Sosialisasi kegiatan
Menyampaikan informasi sekaligus menyerap masukan publik.
Pertemuan resmi
Dialog dengan kelompok masyarakat atau organisasi terkait isu pembangunan.
Aspirasi tersebut kemudian dirumuskan menjadi Pokir yang bersifat strategis dan terintegrasi. Pokir selanjutnya menjadi bahan penting dalam penyusunan Rencana Kerja Pemerintah Daerah (RKPD) dan Rancangan Anggaran Pendapatan dan Belanja Daerah (RAPBD).
Pentingnya Pokir untuk Pembangunan Daerah
Herman menegaskan bahwa keberadaan Pokir sangat krusial karena berfungsi sebagai jembatan antara masyarakat dan pemerintah daerah.

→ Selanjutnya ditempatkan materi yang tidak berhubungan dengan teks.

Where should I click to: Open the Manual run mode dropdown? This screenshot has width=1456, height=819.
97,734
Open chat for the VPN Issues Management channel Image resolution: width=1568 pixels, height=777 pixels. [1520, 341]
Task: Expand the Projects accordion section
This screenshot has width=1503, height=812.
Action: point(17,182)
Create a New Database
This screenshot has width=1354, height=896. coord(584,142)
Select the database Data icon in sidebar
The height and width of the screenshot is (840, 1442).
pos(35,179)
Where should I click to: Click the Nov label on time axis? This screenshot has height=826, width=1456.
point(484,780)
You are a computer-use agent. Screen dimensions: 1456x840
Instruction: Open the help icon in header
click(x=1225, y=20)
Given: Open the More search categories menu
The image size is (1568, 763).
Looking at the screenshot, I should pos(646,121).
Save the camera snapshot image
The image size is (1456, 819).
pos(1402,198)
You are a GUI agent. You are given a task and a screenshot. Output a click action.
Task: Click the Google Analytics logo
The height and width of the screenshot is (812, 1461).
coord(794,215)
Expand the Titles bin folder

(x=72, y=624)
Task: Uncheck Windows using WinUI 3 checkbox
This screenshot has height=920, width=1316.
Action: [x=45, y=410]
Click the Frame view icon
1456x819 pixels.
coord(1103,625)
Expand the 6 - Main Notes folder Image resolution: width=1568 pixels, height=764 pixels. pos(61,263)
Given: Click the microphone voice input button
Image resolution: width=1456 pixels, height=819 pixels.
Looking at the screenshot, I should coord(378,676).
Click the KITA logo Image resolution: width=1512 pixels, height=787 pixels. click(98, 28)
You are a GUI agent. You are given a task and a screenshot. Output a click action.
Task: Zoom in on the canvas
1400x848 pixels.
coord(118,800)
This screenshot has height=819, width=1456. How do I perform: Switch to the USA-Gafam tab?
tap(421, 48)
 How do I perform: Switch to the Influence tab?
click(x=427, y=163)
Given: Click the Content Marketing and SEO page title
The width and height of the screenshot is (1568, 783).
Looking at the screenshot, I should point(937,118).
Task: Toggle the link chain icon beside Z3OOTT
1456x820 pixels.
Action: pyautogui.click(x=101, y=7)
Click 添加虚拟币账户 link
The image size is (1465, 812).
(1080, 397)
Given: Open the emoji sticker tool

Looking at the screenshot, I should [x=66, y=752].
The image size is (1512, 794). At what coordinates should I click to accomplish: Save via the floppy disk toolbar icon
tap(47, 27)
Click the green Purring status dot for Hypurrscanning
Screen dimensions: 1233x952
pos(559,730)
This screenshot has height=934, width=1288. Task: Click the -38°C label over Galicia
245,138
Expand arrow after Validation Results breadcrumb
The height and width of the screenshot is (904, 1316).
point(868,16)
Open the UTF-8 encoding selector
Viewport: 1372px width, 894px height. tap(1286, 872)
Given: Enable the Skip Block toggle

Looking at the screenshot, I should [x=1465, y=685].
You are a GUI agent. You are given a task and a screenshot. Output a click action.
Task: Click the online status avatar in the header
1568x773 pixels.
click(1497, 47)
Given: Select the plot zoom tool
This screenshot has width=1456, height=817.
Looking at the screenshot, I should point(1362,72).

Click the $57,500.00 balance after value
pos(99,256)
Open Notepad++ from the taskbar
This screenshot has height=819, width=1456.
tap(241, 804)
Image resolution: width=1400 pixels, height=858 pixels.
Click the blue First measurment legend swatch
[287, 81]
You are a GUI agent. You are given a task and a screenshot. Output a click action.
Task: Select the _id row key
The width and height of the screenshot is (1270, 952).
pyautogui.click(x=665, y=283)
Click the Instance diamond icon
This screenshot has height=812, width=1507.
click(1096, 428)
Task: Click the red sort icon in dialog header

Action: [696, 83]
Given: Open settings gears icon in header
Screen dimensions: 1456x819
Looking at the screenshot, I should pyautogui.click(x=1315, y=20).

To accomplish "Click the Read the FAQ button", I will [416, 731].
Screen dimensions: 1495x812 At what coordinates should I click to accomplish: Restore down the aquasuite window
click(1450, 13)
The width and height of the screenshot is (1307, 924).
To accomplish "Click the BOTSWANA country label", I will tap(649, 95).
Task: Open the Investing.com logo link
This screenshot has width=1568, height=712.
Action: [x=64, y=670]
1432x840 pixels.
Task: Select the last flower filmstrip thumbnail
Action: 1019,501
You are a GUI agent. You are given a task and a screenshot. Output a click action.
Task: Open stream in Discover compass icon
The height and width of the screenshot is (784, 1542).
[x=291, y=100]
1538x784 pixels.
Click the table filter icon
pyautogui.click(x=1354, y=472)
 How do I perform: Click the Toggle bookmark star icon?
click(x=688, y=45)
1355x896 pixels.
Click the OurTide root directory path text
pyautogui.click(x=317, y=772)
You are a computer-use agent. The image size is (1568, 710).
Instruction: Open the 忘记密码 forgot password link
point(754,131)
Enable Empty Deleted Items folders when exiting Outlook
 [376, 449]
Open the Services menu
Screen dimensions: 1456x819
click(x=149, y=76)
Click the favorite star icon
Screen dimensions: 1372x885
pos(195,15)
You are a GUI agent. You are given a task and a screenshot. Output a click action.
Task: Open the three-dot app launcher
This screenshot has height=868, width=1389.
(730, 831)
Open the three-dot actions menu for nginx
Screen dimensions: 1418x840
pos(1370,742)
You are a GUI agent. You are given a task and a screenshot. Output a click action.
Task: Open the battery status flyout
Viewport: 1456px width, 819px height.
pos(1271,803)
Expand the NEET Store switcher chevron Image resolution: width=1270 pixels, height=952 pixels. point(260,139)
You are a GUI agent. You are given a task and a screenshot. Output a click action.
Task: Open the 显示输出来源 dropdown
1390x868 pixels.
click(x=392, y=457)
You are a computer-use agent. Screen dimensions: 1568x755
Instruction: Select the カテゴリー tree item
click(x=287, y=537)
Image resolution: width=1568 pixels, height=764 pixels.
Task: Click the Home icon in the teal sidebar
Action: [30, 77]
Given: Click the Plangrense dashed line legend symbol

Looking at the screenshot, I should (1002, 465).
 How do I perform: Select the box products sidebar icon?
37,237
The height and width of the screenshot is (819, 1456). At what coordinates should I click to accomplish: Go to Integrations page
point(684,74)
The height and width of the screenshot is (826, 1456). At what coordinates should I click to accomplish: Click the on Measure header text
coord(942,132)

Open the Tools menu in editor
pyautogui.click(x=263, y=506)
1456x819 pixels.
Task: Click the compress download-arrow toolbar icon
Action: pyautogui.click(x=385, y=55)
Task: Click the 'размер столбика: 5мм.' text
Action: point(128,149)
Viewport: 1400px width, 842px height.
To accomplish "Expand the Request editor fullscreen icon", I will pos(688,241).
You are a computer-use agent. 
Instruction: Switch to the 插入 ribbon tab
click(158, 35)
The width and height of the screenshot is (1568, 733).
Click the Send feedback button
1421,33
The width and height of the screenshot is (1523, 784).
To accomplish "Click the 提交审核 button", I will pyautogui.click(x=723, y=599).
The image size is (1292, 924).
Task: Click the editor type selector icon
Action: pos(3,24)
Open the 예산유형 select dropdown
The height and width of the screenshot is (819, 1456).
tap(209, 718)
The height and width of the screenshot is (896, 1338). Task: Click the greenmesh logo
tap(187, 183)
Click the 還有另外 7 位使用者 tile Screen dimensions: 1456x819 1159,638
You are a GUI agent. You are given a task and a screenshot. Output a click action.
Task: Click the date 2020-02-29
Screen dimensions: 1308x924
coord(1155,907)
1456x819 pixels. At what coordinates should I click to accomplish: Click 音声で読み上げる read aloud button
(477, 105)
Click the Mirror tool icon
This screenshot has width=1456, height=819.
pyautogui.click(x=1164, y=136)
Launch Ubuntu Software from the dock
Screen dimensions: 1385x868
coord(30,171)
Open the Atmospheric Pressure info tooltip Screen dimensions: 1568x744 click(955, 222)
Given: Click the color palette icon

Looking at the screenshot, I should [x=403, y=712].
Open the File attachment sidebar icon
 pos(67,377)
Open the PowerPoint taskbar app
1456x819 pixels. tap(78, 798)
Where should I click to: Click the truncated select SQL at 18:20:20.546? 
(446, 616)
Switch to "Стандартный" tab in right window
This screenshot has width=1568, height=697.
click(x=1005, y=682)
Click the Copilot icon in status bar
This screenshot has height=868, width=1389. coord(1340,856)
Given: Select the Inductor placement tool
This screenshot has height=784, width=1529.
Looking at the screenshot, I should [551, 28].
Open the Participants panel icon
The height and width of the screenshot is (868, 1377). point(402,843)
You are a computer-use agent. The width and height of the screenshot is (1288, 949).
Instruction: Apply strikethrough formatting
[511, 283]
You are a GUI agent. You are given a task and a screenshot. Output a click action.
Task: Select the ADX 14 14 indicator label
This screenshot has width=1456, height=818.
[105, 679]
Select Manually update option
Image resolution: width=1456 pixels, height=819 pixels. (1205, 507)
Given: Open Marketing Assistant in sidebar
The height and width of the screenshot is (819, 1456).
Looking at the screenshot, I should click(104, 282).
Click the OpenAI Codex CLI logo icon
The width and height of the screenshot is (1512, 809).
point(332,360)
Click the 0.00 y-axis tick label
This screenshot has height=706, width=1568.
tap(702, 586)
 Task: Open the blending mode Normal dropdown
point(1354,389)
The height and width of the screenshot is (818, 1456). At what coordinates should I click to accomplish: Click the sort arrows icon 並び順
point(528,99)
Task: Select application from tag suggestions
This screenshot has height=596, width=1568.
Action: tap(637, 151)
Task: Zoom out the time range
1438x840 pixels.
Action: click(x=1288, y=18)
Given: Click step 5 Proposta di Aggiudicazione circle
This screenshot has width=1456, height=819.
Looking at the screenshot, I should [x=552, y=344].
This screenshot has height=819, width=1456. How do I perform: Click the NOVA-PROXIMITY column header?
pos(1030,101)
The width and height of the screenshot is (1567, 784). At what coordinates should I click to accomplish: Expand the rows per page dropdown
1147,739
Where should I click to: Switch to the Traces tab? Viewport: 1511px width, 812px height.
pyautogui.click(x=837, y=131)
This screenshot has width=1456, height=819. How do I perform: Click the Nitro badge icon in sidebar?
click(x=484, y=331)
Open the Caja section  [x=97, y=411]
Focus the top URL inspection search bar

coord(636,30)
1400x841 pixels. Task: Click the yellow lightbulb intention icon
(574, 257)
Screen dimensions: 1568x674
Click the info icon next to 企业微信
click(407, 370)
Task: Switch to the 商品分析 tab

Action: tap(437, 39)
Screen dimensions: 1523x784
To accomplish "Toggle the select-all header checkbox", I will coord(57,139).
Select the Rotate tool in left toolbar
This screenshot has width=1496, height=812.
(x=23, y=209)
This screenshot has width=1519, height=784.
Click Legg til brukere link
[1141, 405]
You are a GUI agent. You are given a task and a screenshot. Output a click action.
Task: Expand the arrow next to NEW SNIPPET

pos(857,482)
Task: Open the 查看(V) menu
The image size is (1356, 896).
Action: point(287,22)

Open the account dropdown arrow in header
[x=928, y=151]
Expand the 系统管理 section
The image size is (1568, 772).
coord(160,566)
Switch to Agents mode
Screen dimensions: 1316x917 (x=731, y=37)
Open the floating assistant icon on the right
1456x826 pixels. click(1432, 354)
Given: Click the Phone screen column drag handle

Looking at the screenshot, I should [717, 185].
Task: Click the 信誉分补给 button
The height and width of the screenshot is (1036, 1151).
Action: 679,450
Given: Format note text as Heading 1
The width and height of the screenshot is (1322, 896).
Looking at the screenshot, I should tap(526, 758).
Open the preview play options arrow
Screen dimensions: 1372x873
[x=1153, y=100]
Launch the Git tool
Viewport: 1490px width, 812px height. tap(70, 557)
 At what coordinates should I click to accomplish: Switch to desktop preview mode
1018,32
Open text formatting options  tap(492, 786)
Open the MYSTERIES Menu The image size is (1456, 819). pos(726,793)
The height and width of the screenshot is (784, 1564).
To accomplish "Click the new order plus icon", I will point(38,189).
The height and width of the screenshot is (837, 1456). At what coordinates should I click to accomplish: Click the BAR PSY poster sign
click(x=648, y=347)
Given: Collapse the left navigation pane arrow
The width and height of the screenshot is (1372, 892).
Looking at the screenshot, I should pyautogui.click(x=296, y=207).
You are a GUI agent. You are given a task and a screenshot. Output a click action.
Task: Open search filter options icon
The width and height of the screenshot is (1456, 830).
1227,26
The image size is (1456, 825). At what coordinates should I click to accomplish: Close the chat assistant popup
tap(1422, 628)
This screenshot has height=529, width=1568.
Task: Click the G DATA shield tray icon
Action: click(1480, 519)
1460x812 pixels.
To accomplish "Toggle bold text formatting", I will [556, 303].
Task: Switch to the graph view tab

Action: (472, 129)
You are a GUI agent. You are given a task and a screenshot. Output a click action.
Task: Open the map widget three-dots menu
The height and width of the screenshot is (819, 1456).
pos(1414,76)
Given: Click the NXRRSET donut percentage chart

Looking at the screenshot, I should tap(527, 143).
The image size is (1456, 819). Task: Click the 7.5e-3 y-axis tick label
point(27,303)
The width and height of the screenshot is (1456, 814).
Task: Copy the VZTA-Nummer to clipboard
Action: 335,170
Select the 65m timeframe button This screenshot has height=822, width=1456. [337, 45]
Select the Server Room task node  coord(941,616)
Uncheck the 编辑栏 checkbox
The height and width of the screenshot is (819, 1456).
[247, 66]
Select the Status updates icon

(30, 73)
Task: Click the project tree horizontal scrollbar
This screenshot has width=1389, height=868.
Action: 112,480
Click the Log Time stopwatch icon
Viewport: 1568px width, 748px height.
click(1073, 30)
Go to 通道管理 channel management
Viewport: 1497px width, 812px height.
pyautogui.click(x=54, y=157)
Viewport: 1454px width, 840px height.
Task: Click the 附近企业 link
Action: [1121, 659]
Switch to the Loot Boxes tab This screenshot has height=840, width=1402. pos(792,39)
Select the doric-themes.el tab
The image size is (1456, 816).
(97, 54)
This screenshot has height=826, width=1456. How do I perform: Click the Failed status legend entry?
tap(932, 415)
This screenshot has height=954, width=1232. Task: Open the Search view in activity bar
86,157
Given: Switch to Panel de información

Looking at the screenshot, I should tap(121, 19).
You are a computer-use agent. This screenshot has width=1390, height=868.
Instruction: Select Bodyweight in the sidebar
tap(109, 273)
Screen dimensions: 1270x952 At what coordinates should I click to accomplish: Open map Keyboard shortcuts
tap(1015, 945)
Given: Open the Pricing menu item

“Pokir memastikan bahwa setiap program dan proyek pembangunan yang dijalankan pemerintah daerah benar-benar sesuai dengan kebutuhan riil masyarakat dan sejalan dengan visi-misi daerah. Tanpa Pokir, pembangunan bisa melenceng dari aspirasi warga,” jelasnya.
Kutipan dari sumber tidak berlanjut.